The next experience was when a friend and I stepped out of the bus in search of a toilet or secluded area where we could do the No 1. Finding no convenient place, I left my friend and turned back, when suddenly, some rough looking fellow approached me and said, "Officer dey call you". I looked at the "Officer", and behold, I've never seen a more shabbily dressed officer. This "officer" guy was in ragged jeans and a dirty T-shirt. Thinking to myself, "This guy think say them born me yesterday", I said to him "Which officer? Wey im uniform? ... Tell am make he come meet me for inside my bus". Nonsense and Concorbility. However, a fellow traveller was not so lucky. He obeyed the "officers" and they told him to declare the currency in his possesion. He did and after their "inspection", N500 had disappeared. Now what do you call that? Theft, extortion, or what?
We spent the next 4 hours at the border waiting for our passports to be stamped for exit from Nigeria. 4 hours in the hot sun in a bus with the engine and AC switched off is no joke in any way. During this time, the frequent travellers amongst us (apparently identified through the VISAs on their passports) were invited for a special session of silly questioning like "What did you go to do in France?" , "Who did you stay with in London" etc. all this while, I noticed Okadas crossing the borders freely with passengers without any such thing as a security check. All they needed to do was drop an undisclosed amount of money with the guards at the gates. Eventually, we were stamped out of Nigeria and surprisingly we were stamped into Benin Republic in under 30 minutes. We crossed the border and drove into Cotonou, and lo and behold ... it was like heaven ... compared to where we were coming from.
Cotonou is a beautiful city. During our drive through, we did not step into a single pot hole in the roads, neither did we pass through any undulating patch. The street lights were all complete and shone brightly. There were no traffic jam and we soon got to the Benin/Togo border. In about 20 minutess we were in Togo. I then thought to myself, "Have we just crossed a border?". It took us just 20 minutes and I couldn't believe it. We crossed a border in a strange land in a fraction of the time it took to cross our own border. Did those people trust us more than our Nigerian brothers did? We got to the Ghana/Togo border and it was the same thing. Within 45 minutes we had gone through. The Ghanian officials were very polite. A soldier came into the bus to look through the bus. He was very well mannered, friendly and looked quite decent and neat. He soon became a subject of discussion on the bus. On comparison with our recollections of Nigerian soldiers, he stood miles apart.
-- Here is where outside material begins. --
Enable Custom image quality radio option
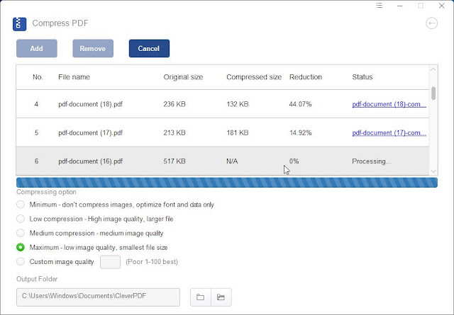 point(21,261)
At the Ghanaian border we were treated like invited guests and tourists. At the Nigerian Border, we were treated like spies and criminals ... without any reason. At the Ghanaian border, we were people to be reckoned with. At the Nigerian border, we were just another number of people, opportunities for the Nigerian officials to make money. I used to think that the whole of Africa was like Nigeria, but like the popular yoruba adage, I had to visit another farm to know that my father's farm wasn't the biggest. Nigerians really do cause problems for Nigerians.
The trip opened my eyes to 3 problems that are prevalent, and need to be addressed ASAP.
- Autocracy. The "Do as I say, because I say so" syndrome exhibited by everyone with any measure of authority.
- Corruption. In many places, the officials are not just corrupt, corruption has become official.
- Crime. Starting with such little things as swindling innocent people of little sums of money, it soon blows out if not arrested.